Suppose we can achieve the desired effect with k discs, and now we have k+1. Calls the discs X, Y and Z and suppose all discs start on X and are to be moved to Y. Observe that if we just ignore the bottom (largest) disc the remaining k discs are subject to the same rules of the Hanoi game, so by our induction hypothesis there is a sequence of moves that ends up with all of them on peg Z. From this state it is possible to move the largest disc from X to Y. For the remainder of the sequence again the largest disc can be ignored, and again moving the k discs from Z to Y can be done. In the end all discs are on peg Y in the desired order, so we have shown how to generate a sequence of steps that move k+1 discs.

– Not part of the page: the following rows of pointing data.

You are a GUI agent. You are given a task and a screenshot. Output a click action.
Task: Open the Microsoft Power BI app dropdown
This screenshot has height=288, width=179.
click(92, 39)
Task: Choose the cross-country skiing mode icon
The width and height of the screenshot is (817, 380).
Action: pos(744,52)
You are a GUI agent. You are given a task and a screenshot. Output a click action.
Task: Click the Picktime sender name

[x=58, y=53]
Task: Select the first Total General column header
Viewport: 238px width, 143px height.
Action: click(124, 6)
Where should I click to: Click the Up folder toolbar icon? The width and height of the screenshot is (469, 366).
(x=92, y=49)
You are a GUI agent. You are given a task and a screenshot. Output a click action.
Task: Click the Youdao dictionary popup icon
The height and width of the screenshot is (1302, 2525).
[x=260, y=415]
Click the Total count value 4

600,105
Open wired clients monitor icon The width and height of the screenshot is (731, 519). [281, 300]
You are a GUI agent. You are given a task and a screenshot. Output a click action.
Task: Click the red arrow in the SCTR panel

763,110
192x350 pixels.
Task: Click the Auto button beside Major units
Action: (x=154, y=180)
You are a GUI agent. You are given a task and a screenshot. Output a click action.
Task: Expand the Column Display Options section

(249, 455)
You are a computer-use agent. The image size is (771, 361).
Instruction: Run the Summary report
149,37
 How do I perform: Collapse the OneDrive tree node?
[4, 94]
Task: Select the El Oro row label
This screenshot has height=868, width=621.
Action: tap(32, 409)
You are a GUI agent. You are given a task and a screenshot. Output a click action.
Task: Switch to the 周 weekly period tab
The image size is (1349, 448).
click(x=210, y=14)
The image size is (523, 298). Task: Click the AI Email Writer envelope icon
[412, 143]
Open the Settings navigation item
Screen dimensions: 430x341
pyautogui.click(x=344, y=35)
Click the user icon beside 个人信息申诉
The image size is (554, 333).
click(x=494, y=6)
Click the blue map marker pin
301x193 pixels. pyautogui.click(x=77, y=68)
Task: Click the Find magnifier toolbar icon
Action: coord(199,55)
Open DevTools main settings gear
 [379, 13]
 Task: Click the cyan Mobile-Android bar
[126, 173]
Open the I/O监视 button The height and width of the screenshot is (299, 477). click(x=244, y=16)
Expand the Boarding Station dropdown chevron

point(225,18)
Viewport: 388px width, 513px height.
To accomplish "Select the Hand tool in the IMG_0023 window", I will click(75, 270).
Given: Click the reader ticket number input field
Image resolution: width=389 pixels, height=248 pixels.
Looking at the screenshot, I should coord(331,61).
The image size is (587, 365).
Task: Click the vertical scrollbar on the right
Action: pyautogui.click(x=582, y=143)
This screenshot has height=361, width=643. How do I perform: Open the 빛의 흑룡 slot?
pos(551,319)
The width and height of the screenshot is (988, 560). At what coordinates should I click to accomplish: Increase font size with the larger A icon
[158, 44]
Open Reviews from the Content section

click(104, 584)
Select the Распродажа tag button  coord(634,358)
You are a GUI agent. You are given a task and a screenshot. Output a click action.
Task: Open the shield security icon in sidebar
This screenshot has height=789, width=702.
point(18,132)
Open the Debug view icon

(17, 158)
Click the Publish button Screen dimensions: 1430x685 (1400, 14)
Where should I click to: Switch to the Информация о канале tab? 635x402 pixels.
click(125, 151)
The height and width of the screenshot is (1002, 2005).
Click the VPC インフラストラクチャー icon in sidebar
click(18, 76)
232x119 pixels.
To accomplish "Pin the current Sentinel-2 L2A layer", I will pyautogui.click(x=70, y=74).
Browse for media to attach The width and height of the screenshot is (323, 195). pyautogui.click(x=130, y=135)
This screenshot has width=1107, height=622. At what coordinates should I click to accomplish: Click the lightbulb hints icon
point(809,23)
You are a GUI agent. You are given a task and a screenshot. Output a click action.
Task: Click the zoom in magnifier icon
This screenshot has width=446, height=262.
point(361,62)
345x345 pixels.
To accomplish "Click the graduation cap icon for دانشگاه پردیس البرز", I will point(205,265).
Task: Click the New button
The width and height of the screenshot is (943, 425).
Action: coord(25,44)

The two parts above are sufficient to prove the general result. If one writes an abbreviation H_n for the statement ``The Hanoi puzzle can be solved if there are n discs'' then we proved H<sub>1</sub> directly, and then set up a chain $H_{1} \Rightarrow H_{2}$, then $H_{2} \Rightarrow H_{3}$, $H_{3} \Rightarrow H_{4}$ and so on for ever. So you see that the inductive step in the proof is just a way of building up (all at once) a chain of simple `` $\Rightarrow$'' deductions.

It is vital in proofs by induction to have a base case. In many examples that you will come across it will be incredibly trivial, but it is still important to write it down.

In the above example the inductive step took the view that when proving stage n it was legal to assume that stage n-1 was true². An alternative variant on the induction idea is that when proving stage n you assume that the result has already been proved for all values less than n, not just the special value n-1.

A lion may be asleep somewhere in a desert, can we find it or discover that it is absent?

Base case:

If the desert has area less than 10 square metres then we can find the lion [since this example is slightly a joke I am going to assume that this remark is ``obviously'' true].

Inductive step:

Divide the desert into two sub-deserts each of equal area. Call these N and S (or E and W if you like). Observe that their area is in each case smaller than that of the whole desert. Thus by an induction hypothesis we can find the lion (or its absence) in each sub-desert. If we find the lion in one part we report success, if it is not found in either sub-desert it is utterly absent.

This proof needs one more crucial component--an argument that if we take any desert at all and keep dividing it in two we will always end up with a region of sand that has area less than 10 square metres. The base case here is in fact a bit questionable, especially if you imagine a large desert always being split strictly North/South so that the 10 square metre base case is in fact a very very long but very very thin strip of territory. Such concerns do not damage the structure of the inductive proof, but should serve to warn you that all the fine details must be in place for a proof to be valid.

I will show one more example of a proof that uses a form of induction. The result I want to prove is that any arithmetic expression that uses just addition and multiplication and that has only even numbers written in it will evaluate to an even value. This will be structurally much closer to many of the proofs needed for DS&A methods. The inductive proof will be in terms of the number of operators in an expression.

Base case:

With no operators at all the expression is just a number, and by the statement of the problem that is an even one.

Inductive step:

If there is at least one operator then the whole expression is of the form $A \oplus B$where $\oplus$ will be either an addition or multiplication operator, and A and B are sub-expressions. I will treat things like 2+4+6 as (2+4)+6 here. There are then two cases to consider

The leading operator is +

Each of A and B will have fewer operators than the whole expression, hence by induction each will evaluate to an even number. The sum of two even numbers is even, hence the whole expression is even as required.

The leading operator is *

Similarly, since the product of two even numbers is even.